** start **

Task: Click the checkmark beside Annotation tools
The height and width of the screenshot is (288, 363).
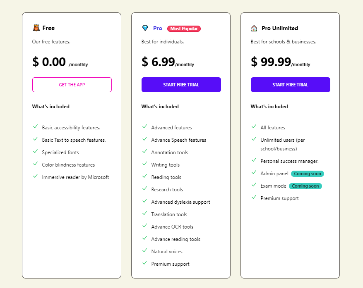Action: pos(144,152)
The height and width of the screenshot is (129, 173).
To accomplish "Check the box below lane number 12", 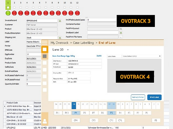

** end **

§ **Written problem**
Count the lines in the records above that contain the word "height", and reply with only the number.

§ **Correct result**
2